İçeriden başlayalım. Ağustos ayında, Türk Lirası cinsinden değerlenen varlıklardaki baskılanmayı fazlasıyla hissettik. BIST 100 endeksi yüzde 8, MSCI TR ise yüzde 10 değer kaybı sergiledi. BIST 100’de Ocak 2023’ten bu yana en kötü performans gerçekleşirken, yine aynı yılın mart-nisan aylarından bu yana da ilk kez iki ay üst üste eksi kapanışlar izlemiş olduk. MSCI TR endeksinde ise yine Ocak 2023’ten bu yana USD bazında en kötü performans oluşurken, Mayıs-Haziran 2023 döneminden bu yana ilk kez peş peşe kayıplar takip edildi. Yani gerek TL gerekse USD bazındaki performanslar, 1 yıl öncesindeki ekseni hatırlatır şekilde karşımıza çıkmış oldu.

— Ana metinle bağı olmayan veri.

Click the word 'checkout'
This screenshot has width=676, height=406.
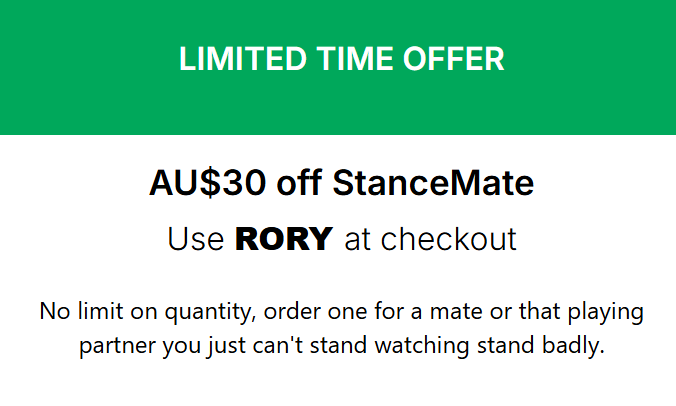(x=448, y=238)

Birçok kez tartıştık, yinelemekte fayda var: Türk yatırımcısı, geç kabul etmek zorunda kaldığı ekonomik ivme kaybını, 2Ç finansalları ile karşılarken, 3Ç için de bugünden satış tarafına geçmeyi tercih etti. Gayet doğal. Olması gereken şekilde ilerliyoruz. Beklentilerdeki bozulma gecikmeli şekilde yansımış olsa da temel anlamda gelecek açısından henüz risk teşkil eder boyutta değil. Buradaki eğilimin ana gerekçesi, para politikasındaki sıkılaşmanın zamana yayılması. Bu, politika belirleyiciler tarafından tercih edildi. Gerekçeler listesi herkes açısından ayrı olsa da haklı yanları elbette var. Karmaşık ve içinden çıkılmaz bir hal alan regülasyon setinin yanında, parasal aktarım mekanizmasındaki bozulma da tercihin bu şekilde olmasını bir noktada mecbur kıldı. Ancak, yine de daha hızlı bir sıkılaşma süreci geçirebilirdik. Şimdilerde fiyatlamalarda gördüğümüz baskı da böylece hem zamana yayılmamış hem de şok etkisi yaratmamış olurdu. Elbette olduktan sonrası konuşmak için kolay. Esas kısım, yarın için doğrusu ve yanlışıyla fikir ortaya koyabilmek.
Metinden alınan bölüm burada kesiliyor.